VISTOS los preceptos citados, sus concordantes, y demás de general y pertinente aplicación,
Fallo
Que debemos CONDENAR y CONDENAMOS a Pedro y a Carlos Francisco como autores criminalmente responsables de un delito de estafa del art. 249 y 16° CP ya definido, sin la concurrencia de circunstancias modificativas de la responsabilidad criminal, a la pena de TRES MESES de PRISIÓN que respecto al acusado Pedro se sustituirá por la de expulsión del territorio nacional con prohibición de entrada en el mismo por tiempo de 10 años conforme el art. 89 CP . así como al pago de las costas del procedimiento por mitad.

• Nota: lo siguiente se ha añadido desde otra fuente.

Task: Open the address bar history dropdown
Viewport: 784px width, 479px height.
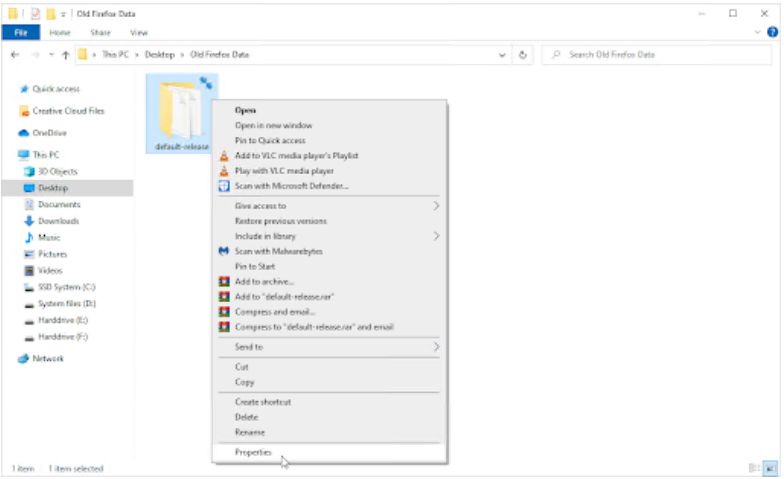Action: [x=505, y=55]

Notifíquese a las partes la presente resolución notificándoles que la misma no es firme y que contra ella cabe recurso de CASACION para ante el TRIBUNAL SUPREMO en el plazo de CINCO DÍAS, a partir de su notificación.
Así por esta nuestra Sentencia, de la que se unirá certificación al rollo, y en nombre de S.M. El Rey, lo pronunciamos, mandamos y firmamos.
DILIGENCIA DE PUBLICACIÓN.- La anterior Sentencia ha sido leída y publicada en el día de su fecha por la Ilma. Sra. Magistrado ponente, constituida en audiencia pública en la Sala de Vistas de esta Sección, de lo que yo, La Secretaria, doy fe.